## [What is required]
In the entries below, which lines run from the one containing "Tap the orange 5.6 hexagon result gauge" to the one containing "Expand the markup"? Copy exactly those lines, ends included, and no others.

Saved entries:
----------------

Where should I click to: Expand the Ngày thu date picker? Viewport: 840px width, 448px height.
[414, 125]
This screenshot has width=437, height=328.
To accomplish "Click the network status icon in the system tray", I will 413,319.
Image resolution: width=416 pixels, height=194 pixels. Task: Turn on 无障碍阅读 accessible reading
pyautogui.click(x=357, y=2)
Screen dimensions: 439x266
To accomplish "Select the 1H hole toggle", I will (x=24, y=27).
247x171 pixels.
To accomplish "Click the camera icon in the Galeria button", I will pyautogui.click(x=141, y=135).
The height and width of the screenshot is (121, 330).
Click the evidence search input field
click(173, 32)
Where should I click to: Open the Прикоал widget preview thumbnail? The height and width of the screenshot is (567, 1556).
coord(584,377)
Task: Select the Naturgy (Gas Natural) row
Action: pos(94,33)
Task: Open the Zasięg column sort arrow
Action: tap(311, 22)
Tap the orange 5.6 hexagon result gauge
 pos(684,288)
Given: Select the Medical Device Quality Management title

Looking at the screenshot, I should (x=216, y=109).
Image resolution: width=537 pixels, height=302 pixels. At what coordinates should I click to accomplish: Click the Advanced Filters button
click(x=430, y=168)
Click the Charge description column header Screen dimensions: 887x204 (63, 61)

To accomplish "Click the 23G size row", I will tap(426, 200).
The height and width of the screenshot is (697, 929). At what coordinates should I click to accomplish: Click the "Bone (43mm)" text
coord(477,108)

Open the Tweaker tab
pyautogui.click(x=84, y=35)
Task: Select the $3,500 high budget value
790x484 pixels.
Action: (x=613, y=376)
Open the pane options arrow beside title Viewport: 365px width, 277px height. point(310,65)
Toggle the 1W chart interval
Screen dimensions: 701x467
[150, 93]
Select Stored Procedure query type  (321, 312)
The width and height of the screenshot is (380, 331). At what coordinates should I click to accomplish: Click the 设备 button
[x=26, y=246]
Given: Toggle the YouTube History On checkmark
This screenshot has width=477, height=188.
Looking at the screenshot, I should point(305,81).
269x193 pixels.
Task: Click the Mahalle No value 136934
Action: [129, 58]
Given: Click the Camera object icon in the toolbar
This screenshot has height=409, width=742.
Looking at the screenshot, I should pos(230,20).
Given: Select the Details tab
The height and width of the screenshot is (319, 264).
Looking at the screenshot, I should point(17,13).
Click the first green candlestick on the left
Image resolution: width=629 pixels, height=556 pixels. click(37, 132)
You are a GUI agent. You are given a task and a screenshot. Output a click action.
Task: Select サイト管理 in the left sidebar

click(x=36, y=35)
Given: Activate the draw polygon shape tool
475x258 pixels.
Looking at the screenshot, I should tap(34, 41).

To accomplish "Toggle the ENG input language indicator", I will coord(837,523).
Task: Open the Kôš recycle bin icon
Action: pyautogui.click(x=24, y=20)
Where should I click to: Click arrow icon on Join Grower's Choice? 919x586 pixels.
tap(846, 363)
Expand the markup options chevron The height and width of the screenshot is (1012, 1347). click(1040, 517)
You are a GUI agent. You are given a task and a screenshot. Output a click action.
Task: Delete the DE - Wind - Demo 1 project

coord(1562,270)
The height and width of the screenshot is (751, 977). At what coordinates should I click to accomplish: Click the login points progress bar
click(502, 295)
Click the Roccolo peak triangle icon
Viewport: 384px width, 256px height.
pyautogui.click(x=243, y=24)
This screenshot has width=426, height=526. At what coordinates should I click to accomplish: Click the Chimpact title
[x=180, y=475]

----------------

## [Result of the exercise]
Tap the orange 5.6 hexagon result gauge
 pos(684,288)
Given: Select the Medical Device Quality Management title

Looking at the screenshot, I should (x=216, y=109).
Image resolution: width=537 pixels, height=302 pixels. At what coordinates should I click to accomplish: Click the Advanced Filters button
click(x=430, y=168)
Click the Charge description column header Screen dimensions: 887x204 (63, 61)

To accomplish "Click the 23G size row", I will tap(426, 200).
The height and width of the screenshot is (697, 929). At what coordinates should I click to accomplish: Click the "Bone (43mm)" text
coord(477,108)

Open the Tweaker tab
pyautogui.click(x=84, y=35)
Task: Select the $3,500 high budget value
790x484 pixels.
Action: (x=613, y=376)
Open the pane options arrow beside title Viewport: 365px width, 277px height. point(310,65)
Toggle the 1W chart interval
Screen dimensions: 701x467
[150, 93]
Select Stored Procedure query type  (321, 312)
The width and height of the screenshot is (380, 331). At what coordinates should I click to accomplish: Click the 设备 button
[x=26, y=246]
Given: Toggle the YouTube History On checkmark
This screenshot has width=477, height=188.
Looking at the screenshot, I should point(305,81).
269x193 pixels.
Task: Click the Mahalle No value 136934
Action: [129, 58]
Given: Click the Camera object icon in the toolbar
This screenshot has height=409, width=742.
Looking at the screenshot, I should pos(230,20).
Given: Select the Details tab
The height and width of the screenshot is (319, 264).
Looking at the screenshot, I should point(17,13).
Click the first green candlestick on the left
Image resolution: width=629 pixels, height=556 pixels. click(37, 132)
You are a GUI agent. You are given a task and a screenshot. Output a click action.
Task: Select サイト管理 in the left sidebar

click(x=36, y=35)
Given: Activate the draw polygon shape tool
475x258 pixels.
Looking at the screenshot, I should tap(34, 41).

To accomplish "Toggle the ENG input language indicator", I will coord(837,523).
Task: Open the Kôš recycle bin icon
Action: pyautogui.click(x=24, y=20)
Where should I click to: Click arrow icon on Join Grower's Choice? 919x586 pixels.
tap(846, 363)
Expand the markup options chevron The height and width of the screenshot is (1012, 1347). click(1040, 517)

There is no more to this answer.